DATA EXTRACT:
--- START ---

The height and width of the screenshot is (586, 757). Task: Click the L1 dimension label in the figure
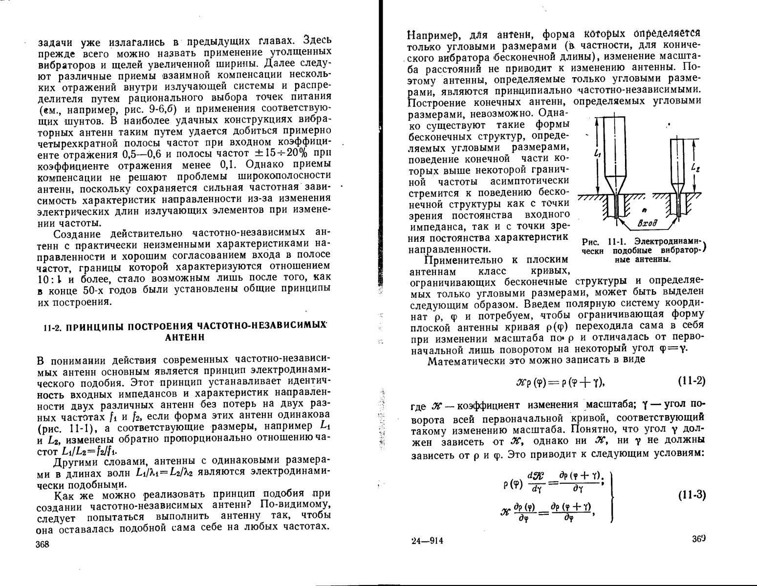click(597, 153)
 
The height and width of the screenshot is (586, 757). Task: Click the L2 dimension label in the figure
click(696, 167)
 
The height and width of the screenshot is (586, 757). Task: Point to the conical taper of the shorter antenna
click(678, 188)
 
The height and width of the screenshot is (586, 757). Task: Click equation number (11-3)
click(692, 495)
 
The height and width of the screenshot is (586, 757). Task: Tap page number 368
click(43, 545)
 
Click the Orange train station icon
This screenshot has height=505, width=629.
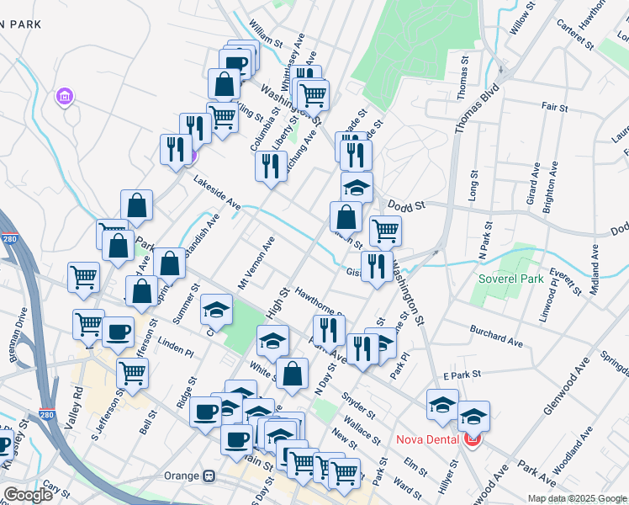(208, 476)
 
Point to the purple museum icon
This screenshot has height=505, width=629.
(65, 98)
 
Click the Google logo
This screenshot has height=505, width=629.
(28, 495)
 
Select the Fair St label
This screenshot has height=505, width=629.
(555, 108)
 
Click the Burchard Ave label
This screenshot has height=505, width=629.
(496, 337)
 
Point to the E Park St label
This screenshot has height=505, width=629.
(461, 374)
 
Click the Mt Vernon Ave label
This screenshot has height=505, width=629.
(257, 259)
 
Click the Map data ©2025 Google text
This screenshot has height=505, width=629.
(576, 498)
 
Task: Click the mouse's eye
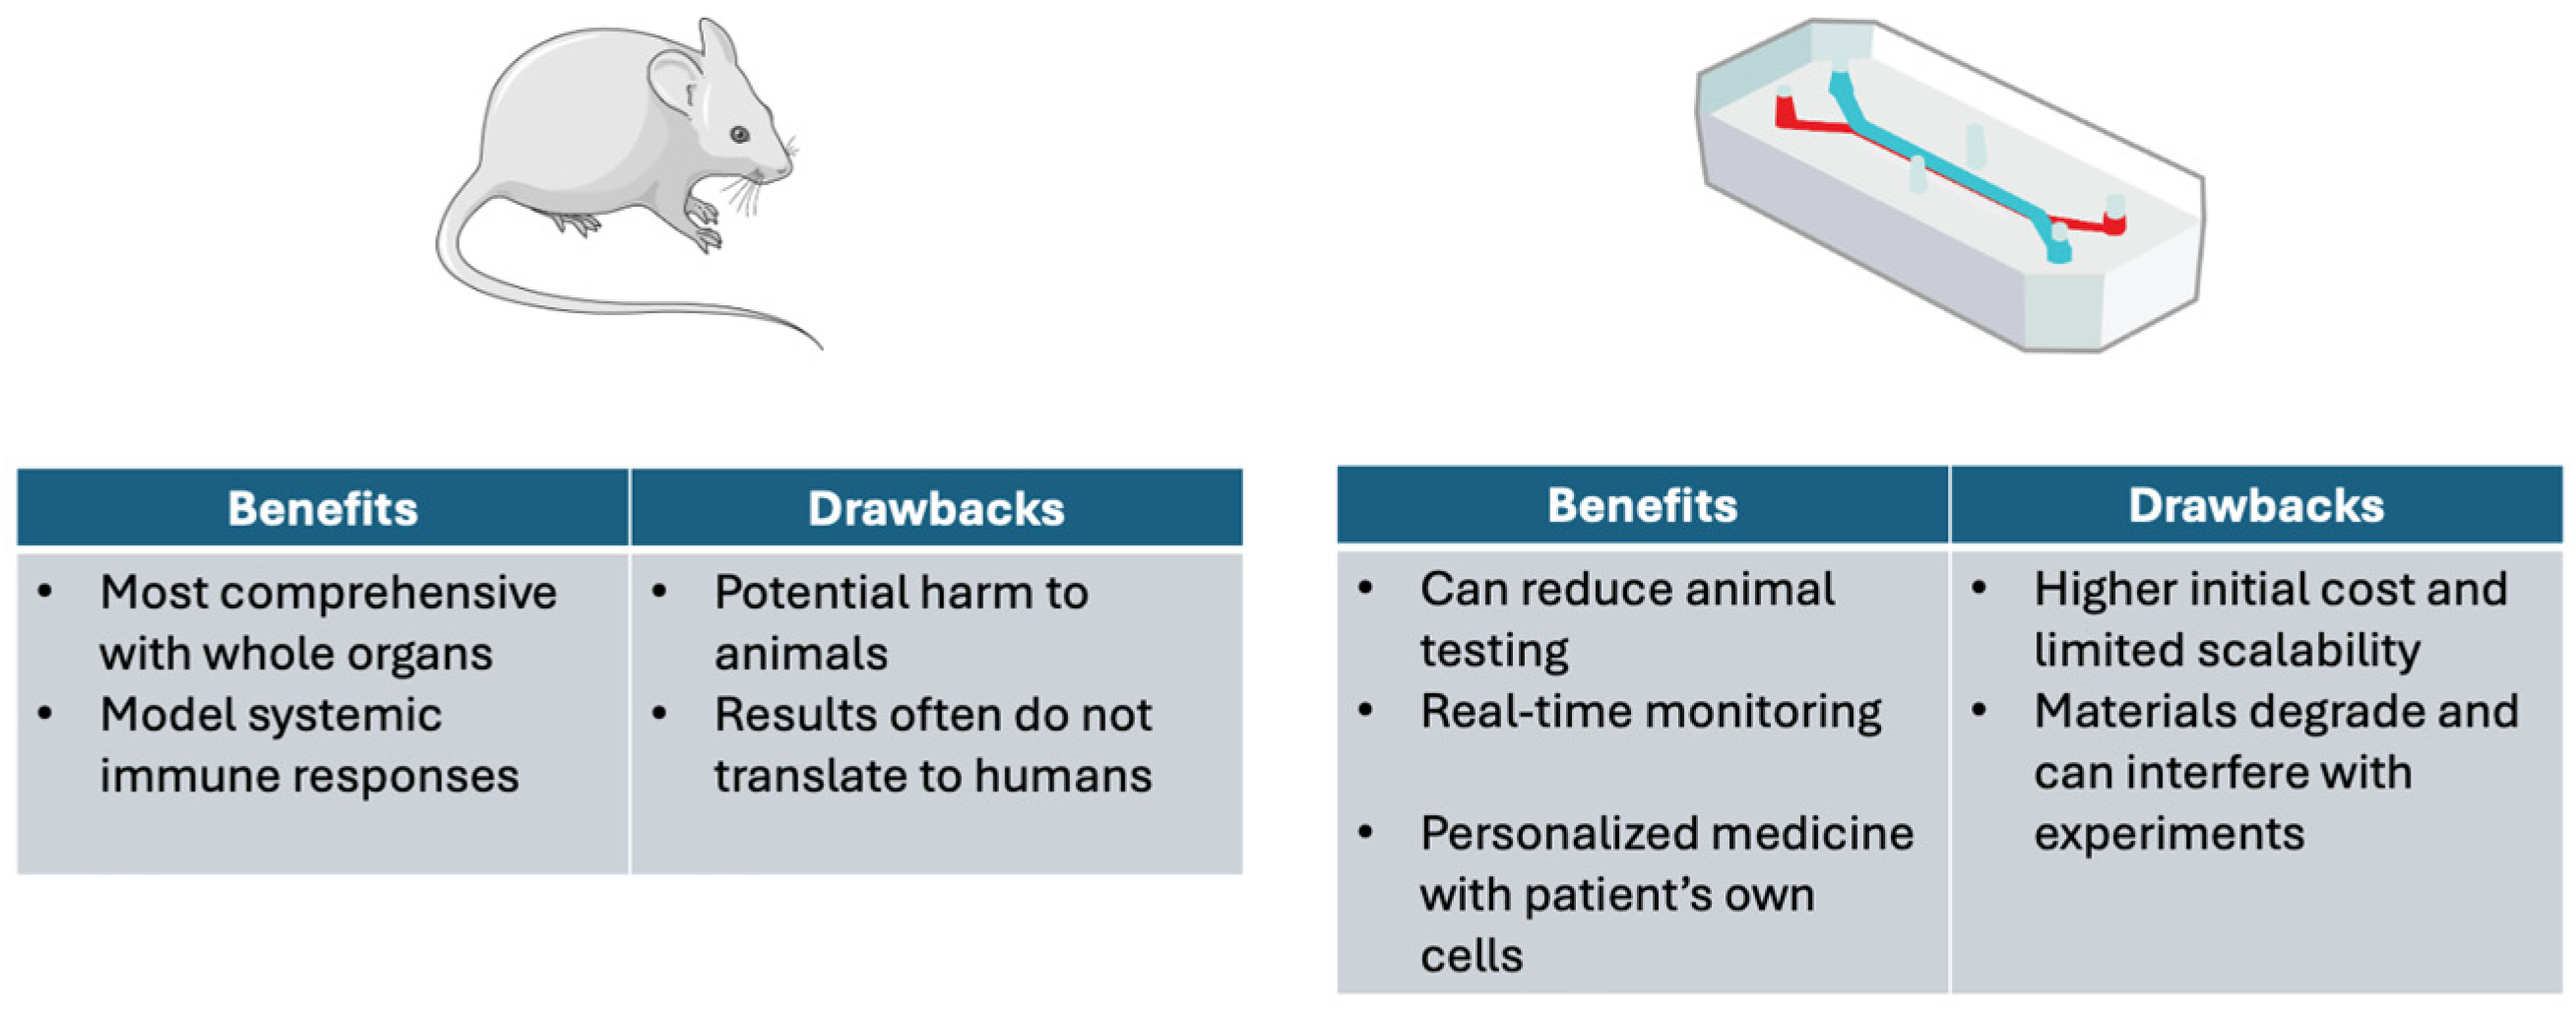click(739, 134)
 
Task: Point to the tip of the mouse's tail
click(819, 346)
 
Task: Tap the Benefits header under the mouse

--- END ---

TASK DETAILS:
Locate each line in the records above that contains the string "Google" with the same capitalization, and copy those lines.

TASK RESULT:
Click the Google logo
Click the Map data ©2025 Google text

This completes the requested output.